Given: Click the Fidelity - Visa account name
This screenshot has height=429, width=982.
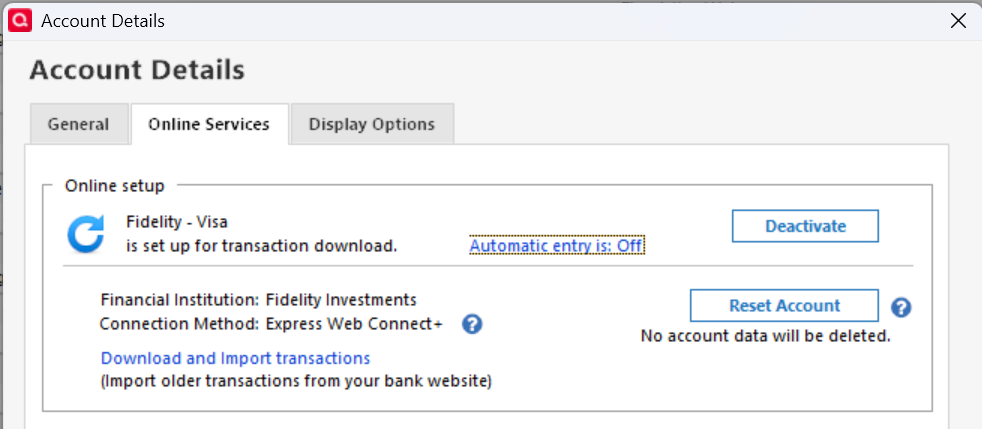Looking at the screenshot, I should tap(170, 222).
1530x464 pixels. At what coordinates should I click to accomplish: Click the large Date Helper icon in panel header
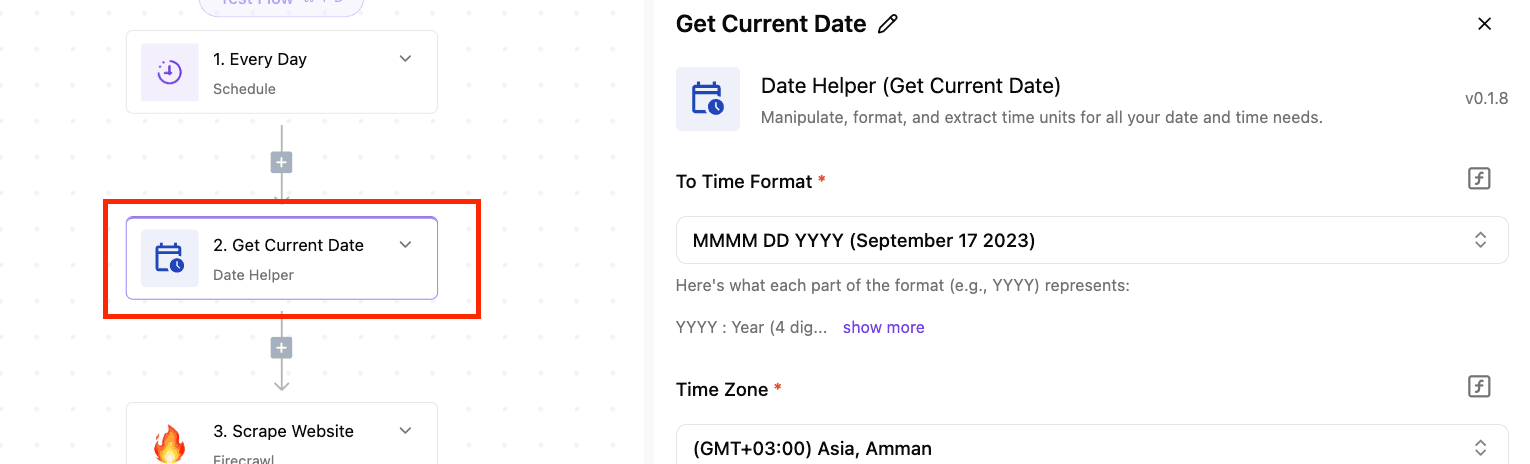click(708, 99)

---

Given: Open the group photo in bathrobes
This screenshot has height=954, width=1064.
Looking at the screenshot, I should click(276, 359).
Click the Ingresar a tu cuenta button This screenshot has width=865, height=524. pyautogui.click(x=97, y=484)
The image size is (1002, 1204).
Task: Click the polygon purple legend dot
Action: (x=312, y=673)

## [Written task]
Copy word for word the items from the line containing "Click the Ingresar" up to and including the line containing "Action: (x=312, y=673)".

## [Answer]
Click the Ingresar a tu cuenta button This screenshot has width=865, height=524. pyautogui.click(x=97, y=484)
The image size is (1002, 1204).
Task: Click the polygon purple legend dot
Action: (x=312, y=673)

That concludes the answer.